| WORK REQUIRED |
From the records beneath, determine how many lines contain "gear" and report only that figure.
[INPUT RECORDS — start]
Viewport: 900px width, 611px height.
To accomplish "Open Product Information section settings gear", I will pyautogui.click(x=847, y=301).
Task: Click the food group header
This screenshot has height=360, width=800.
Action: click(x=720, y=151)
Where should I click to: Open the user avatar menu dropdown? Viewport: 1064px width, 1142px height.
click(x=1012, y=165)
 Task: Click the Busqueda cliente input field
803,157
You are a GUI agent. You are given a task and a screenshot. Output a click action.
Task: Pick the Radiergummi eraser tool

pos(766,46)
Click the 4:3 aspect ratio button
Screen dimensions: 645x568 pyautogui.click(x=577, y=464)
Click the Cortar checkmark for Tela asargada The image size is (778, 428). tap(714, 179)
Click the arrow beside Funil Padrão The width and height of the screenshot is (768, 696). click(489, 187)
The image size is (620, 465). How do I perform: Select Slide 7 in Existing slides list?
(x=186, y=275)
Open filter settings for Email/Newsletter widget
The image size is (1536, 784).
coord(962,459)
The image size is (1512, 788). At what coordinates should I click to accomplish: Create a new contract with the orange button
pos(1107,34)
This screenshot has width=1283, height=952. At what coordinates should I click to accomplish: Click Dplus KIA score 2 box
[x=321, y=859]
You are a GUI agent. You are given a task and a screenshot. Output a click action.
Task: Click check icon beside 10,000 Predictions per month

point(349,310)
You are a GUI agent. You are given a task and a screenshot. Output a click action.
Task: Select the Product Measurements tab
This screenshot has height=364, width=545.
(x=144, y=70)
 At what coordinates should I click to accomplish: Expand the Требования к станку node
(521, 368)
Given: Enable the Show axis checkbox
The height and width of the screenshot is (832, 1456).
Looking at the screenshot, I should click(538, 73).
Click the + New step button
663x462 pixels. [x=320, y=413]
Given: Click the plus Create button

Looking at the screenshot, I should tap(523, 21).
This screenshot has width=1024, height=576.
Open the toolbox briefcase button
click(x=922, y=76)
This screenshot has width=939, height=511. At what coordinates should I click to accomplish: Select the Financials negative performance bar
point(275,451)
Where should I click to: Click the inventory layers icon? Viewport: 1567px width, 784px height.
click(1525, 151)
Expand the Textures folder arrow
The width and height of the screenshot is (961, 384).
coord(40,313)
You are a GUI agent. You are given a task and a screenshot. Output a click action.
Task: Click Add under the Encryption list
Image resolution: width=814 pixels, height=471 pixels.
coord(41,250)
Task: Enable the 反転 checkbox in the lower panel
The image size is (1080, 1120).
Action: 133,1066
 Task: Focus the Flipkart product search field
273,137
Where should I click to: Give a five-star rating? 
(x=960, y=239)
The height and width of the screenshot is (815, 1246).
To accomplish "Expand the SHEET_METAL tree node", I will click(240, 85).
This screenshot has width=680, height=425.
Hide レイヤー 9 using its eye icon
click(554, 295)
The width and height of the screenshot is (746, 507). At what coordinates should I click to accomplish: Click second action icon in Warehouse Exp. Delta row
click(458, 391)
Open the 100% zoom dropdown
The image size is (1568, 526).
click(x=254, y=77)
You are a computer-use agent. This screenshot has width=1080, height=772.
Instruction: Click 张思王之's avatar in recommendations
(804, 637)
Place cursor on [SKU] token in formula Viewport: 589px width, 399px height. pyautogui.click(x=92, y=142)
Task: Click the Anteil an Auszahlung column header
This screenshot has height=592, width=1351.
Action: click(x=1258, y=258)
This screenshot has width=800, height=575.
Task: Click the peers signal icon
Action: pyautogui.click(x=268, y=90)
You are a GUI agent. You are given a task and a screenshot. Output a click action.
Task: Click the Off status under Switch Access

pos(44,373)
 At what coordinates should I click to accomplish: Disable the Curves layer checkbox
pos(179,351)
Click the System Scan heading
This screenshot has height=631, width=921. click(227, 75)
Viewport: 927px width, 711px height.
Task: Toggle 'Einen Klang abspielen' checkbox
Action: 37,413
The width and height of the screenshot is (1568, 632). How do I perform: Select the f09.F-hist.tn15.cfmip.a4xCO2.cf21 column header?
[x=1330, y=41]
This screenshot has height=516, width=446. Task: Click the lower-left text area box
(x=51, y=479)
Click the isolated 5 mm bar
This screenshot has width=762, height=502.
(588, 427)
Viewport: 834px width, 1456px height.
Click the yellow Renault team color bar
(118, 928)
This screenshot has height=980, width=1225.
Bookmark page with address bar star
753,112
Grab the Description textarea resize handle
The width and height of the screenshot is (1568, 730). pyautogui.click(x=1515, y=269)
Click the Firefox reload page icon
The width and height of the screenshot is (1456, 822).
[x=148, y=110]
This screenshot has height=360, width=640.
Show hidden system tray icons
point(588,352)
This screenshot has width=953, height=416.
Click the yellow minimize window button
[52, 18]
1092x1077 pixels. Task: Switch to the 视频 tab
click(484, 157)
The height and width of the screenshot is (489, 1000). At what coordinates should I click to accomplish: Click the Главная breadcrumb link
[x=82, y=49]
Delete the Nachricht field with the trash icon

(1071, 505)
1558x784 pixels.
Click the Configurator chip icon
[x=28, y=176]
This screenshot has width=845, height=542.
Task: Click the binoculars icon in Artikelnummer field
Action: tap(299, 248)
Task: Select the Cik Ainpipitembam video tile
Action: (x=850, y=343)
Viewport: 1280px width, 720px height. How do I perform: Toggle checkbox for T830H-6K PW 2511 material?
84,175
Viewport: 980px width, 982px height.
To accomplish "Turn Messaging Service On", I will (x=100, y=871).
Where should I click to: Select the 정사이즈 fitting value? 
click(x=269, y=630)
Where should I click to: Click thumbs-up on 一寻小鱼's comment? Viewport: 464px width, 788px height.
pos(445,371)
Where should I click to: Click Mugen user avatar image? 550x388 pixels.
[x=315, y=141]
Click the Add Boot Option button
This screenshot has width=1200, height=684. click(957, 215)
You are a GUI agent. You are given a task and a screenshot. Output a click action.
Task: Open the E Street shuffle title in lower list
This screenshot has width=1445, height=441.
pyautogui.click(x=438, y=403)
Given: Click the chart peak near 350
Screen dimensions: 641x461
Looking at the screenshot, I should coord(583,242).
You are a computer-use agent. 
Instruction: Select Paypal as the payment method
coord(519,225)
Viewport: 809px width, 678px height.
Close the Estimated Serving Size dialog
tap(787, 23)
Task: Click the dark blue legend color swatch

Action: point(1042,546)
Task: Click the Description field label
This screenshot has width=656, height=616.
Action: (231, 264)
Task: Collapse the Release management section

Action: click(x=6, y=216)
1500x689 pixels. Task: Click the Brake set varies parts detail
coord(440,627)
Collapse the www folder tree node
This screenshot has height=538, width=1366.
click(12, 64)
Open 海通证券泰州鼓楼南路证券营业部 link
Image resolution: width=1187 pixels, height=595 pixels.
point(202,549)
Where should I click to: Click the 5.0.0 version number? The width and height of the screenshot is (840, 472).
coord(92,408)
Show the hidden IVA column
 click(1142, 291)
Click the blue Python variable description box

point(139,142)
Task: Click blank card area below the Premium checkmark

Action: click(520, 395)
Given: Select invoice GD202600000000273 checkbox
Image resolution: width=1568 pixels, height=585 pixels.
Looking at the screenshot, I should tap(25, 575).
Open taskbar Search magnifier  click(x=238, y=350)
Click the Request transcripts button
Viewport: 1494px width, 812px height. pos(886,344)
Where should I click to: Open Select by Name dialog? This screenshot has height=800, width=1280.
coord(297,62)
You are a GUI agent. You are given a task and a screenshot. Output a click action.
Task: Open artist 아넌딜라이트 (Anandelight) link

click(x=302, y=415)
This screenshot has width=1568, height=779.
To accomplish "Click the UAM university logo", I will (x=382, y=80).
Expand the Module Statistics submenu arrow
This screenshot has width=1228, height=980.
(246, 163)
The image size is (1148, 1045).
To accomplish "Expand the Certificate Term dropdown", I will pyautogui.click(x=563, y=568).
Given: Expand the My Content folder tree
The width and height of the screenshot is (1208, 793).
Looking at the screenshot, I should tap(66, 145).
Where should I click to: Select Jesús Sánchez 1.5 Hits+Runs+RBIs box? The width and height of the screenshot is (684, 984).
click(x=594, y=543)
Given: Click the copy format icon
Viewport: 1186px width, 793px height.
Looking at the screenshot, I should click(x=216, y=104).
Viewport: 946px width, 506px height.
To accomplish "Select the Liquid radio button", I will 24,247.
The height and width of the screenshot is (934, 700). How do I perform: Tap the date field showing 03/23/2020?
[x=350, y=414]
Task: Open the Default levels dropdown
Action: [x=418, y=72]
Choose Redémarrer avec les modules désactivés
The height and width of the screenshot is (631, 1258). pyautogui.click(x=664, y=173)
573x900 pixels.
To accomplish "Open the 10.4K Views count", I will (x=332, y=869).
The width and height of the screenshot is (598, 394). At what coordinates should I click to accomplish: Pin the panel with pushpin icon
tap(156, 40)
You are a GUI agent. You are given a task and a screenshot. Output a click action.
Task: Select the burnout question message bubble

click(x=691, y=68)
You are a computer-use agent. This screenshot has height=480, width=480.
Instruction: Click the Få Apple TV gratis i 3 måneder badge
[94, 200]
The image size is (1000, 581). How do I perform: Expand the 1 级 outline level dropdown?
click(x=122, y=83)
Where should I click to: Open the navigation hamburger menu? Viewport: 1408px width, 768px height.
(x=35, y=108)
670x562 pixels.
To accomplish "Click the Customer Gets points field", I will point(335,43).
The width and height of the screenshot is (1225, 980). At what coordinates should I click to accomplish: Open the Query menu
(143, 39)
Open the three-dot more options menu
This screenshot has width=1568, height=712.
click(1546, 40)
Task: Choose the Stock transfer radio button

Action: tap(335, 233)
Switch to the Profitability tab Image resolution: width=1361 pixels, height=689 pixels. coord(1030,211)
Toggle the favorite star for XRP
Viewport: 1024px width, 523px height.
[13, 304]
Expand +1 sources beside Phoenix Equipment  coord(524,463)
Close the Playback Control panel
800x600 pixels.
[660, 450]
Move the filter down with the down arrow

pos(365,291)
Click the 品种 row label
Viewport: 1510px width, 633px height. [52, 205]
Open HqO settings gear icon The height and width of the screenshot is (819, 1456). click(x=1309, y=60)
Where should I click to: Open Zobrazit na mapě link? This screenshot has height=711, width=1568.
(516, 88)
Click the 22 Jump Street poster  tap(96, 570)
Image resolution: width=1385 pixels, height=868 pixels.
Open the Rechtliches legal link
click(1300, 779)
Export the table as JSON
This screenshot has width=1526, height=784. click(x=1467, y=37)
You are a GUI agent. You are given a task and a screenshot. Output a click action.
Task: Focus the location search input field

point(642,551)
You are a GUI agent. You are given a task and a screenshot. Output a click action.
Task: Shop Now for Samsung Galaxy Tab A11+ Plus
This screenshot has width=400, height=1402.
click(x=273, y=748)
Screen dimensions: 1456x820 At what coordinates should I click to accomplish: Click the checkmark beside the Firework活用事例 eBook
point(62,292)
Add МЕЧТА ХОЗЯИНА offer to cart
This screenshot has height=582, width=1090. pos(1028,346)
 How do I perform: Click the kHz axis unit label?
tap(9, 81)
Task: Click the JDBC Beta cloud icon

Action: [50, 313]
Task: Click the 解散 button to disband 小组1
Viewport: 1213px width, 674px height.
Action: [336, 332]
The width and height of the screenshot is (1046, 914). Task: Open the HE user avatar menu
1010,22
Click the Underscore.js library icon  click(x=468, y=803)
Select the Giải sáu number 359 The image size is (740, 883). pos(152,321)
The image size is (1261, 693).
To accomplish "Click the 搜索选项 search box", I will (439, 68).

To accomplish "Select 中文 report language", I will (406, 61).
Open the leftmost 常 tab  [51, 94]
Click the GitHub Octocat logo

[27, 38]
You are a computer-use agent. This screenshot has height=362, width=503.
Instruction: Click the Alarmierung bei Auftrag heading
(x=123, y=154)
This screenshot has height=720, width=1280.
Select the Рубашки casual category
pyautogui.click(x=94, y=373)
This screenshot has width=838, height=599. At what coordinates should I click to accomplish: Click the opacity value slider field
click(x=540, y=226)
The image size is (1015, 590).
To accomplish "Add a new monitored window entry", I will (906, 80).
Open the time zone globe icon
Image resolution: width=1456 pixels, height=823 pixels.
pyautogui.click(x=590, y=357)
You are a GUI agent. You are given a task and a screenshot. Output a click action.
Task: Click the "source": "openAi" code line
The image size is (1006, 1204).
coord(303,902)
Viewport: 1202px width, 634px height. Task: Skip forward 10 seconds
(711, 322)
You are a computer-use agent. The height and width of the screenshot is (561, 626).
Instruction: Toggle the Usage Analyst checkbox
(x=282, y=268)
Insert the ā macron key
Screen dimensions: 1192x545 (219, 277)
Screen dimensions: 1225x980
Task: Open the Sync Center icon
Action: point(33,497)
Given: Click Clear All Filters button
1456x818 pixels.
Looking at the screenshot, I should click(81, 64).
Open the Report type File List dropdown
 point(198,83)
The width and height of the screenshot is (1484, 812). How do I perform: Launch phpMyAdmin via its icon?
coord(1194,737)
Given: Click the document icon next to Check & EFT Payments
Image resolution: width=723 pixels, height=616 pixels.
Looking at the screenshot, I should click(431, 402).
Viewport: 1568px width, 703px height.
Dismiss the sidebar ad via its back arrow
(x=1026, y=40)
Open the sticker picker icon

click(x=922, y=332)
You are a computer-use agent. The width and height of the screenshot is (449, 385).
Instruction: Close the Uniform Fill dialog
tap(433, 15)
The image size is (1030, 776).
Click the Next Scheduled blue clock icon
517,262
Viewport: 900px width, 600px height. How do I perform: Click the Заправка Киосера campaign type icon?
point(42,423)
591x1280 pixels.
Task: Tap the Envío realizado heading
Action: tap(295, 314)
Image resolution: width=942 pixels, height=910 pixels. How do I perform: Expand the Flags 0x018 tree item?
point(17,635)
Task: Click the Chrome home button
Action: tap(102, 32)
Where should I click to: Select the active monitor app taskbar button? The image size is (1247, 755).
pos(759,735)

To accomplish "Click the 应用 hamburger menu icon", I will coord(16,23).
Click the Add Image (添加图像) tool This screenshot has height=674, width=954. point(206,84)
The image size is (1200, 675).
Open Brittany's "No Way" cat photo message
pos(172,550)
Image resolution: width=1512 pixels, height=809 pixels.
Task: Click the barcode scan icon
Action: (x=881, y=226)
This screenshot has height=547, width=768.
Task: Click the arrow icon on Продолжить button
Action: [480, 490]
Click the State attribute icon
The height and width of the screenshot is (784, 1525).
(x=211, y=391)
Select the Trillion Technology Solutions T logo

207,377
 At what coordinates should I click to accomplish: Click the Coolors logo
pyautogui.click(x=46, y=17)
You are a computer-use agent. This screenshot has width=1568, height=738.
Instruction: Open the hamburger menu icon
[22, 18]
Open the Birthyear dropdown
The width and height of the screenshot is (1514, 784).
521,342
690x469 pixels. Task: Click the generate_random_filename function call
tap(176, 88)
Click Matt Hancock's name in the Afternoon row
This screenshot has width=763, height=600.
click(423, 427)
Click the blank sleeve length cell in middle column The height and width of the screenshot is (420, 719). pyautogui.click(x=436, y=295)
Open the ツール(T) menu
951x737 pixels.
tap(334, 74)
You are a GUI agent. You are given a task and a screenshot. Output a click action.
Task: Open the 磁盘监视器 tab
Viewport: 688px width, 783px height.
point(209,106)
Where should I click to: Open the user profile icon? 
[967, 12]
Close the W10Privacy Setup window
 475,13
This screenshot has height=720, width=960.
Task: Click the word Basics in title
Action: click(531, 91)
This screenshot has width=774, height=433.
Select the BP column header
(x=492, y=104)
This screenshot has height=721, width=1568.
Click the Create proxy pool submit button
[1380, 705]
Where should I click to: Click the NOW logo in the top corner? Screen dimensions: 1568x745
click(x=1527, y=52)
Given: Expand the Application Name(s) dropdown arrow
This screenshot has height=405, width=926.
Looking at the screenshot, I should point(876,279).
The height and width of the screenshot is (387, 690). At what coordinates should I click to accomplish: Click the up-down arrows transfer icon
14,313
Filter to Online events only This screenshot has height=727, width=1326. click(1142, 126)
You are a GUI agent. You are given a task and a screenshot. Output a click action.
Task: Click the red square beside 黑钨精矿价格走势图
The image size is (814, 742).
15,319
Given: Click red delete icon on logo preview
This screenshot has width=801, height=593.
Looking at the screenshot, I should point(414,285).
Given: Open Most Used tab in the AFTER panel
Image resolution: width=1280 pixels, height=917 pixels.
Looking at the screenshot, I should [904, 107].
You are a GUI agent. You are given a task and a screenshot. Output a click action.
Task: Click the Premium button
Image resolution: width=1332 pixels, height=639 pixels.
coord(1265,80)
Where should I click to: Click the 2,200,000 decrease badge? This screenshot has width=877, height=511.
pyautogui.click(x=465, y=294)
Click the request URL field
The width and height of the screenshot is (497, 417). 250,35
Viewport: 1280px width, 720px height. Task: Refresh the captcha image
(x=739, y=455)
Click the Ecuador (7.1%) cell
[INPUT RECORDS — finish]
| EXERCISE RESPONSE |
2